How to Manage Rejection Without Falling Apart
Have you or your daughter ever been rejected? Thought so. Ever had or witnessed a massive meltdown post rejection? I figured as much.
Throughout adolescence, and life for that matter, girls will face a boatload of rejection. Situations ranging from friendships to dating to sports team try outs to acting auditions to admission for college, clubs and organizations, to job placement… The list is quite lengthy. To no one’s surprise, the aftermath of rejection in any of these domains can cause some pretty ugly feelings to creep up.
Here are some ideas about how to manage those feelings, and use rejection as a springboard instead of a roadblock:
First, seeing rejection as specific rather than universal is crucial. In his groundbreaking book Authentic Happiness, Martin Seligman explains, “People who make universal explanations for their failures give up on everything when a failure strikes in one area. People who make specific explanations may become less helpless in that one part of their lives, yet march stalwartly on in the others.”

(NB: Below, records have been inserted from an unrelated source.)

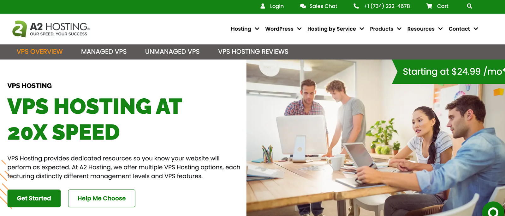Open the Products dropdown menu

click(x=386, y=29)
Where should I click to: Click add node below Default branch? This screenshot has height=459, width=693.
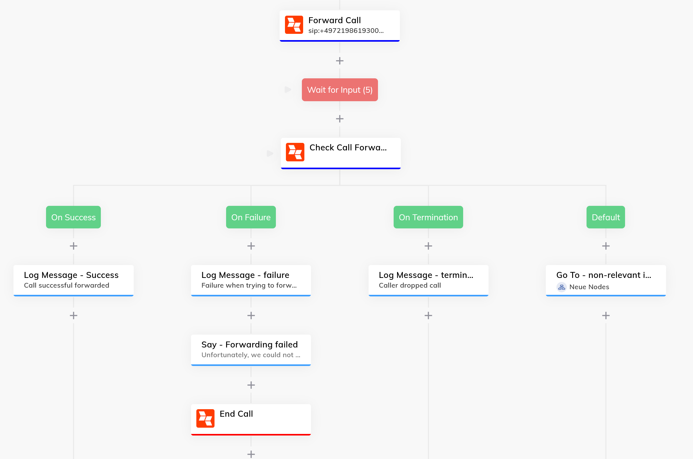coord(606,315)
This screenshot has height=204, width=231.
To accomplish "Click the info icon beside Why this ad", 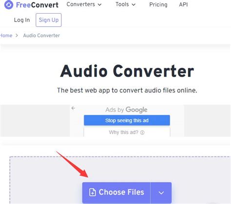I will point(142,133).
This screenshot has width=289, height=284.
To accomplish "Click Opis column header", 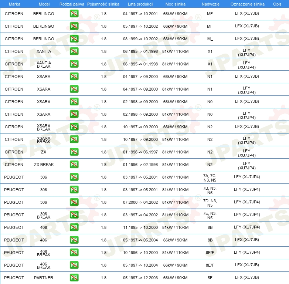I will coord(277,4).
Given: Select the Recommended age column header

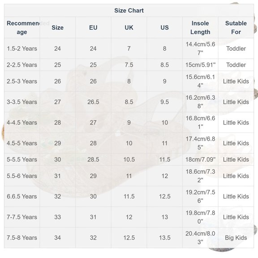Looking at the screenshot, I should pyautogui.click(x=22, y=27).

So, just because your daughter is excluded from one party, does not mean that she is always excluded from every event or gathering. This, according to Seligman, is the dimension of permanence. Words like “always” and “never” dominate this kind of explanatory style. For example, “once a failure, always a failure.”

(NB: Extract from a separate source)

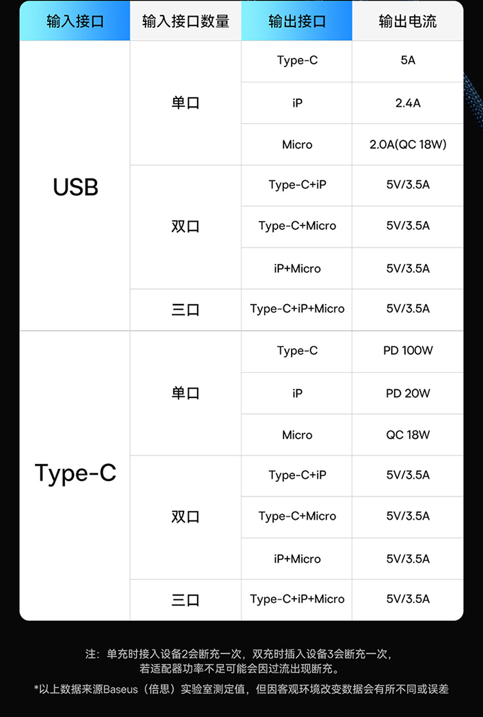Select 双口 in the USB section
This screenshot has height=717, width=483.
point(185,227)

Adolescents tend to catastrophize; they often develop blanket truths about their abilities, or lack there of, that are rooted in just one experience. If you or your daughter tend to fall into this trap, you can easily begin to shift the pattern by replacing “always” and “never” with words like “sometimes” or lately.” I’ve said it before and I’ll say it again: language is powerful! Words like “always” and “never” will undoubtedly put you in a mindset that halts action and welcomes a breakdown. Conversely, “sometimes” and “lately” clear out space for possibility, positive change and inspired action.

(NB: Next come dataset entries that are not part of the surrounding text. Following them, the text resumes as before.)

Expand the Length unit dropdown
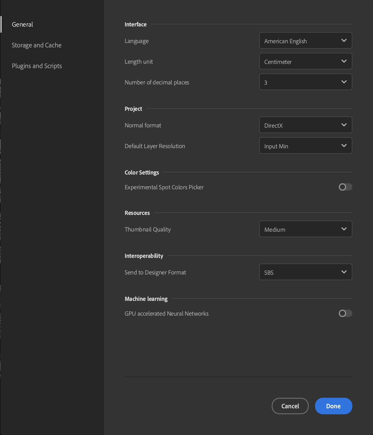The width and height of the screenshot is (373, 435). [x=305, y=61]
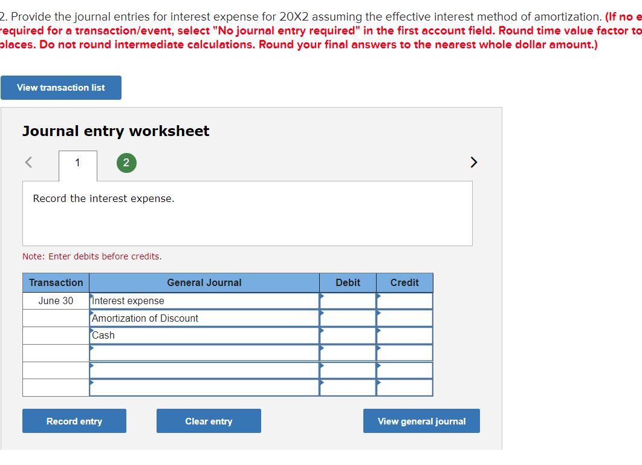Viewport: 642px width, 465px height.
Task: Expand the last empty General Journal row dropdown
Action: pos(92,384)
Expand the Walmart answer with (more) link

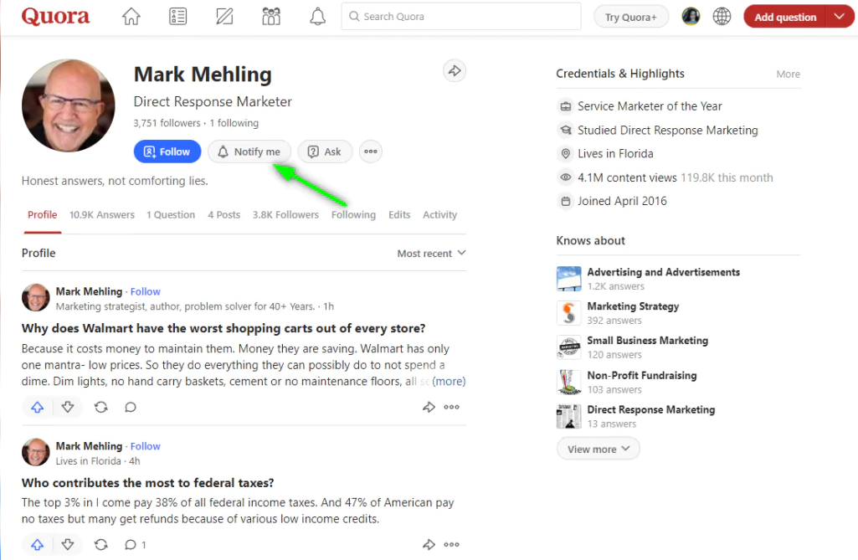point(449,382)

Seligman explains that the second dimension of an explanatory style is pervasiveness. In these instances, when one Jenga block gets pulled from the life tower, the entire structure comes crumbling down. You’ve seen this before– when your girl is in a fight with her BFF, her world is practically imploding. When she gets one bad test grade, her entire life is ruined. Am I right?Overly inclusive words like “all” or “everyone” are specific to pervasive thinking.
For example, imagine the difference between “Everyone is mad at me” and “Shelly is mad at me.” Or “All of my teachers hate me” and “Mr. Stephens doesn’t seem to like me.” You can support your daughter by helping her to contain rejections in a tightly sealed box. Highlight the importance of seeing her situation as specific and situational, rather than pervasive and universal.
Lastly, re-framing rejection as an opportunity for personal growth is the #1 defining factor between those who succeed and those who fall apart. When girls internalize rejection, dangerous emotions like shame and hopelessness take over. Inspired action and risk-taking go out the window. By allow someone or something outside of themselves determine their happiness, girls willingly forgo their power, motivation and self-esteem.
Most adolescents fail to see the opportunity inside of rejection, so parents can make a huge impact in this area. Help your daughter to identify specific ways in which she can become be a better version of herself because of, not in spite of, the rejection.
For example, she got rejected from the basketball team? Time to hone in on those jump shots through practice and training. She didn’t get cast in the school musical? Time to get cranking on those vocal exercises.
Rejection is like a megawatt flashlight: it shines a powerful light on the areas within us that need work.
It forces us to look inside ourselves and develop the insight we need to make a change.
It provides the clarity your daughter needs to take action that will allow her to realize her greatest potential.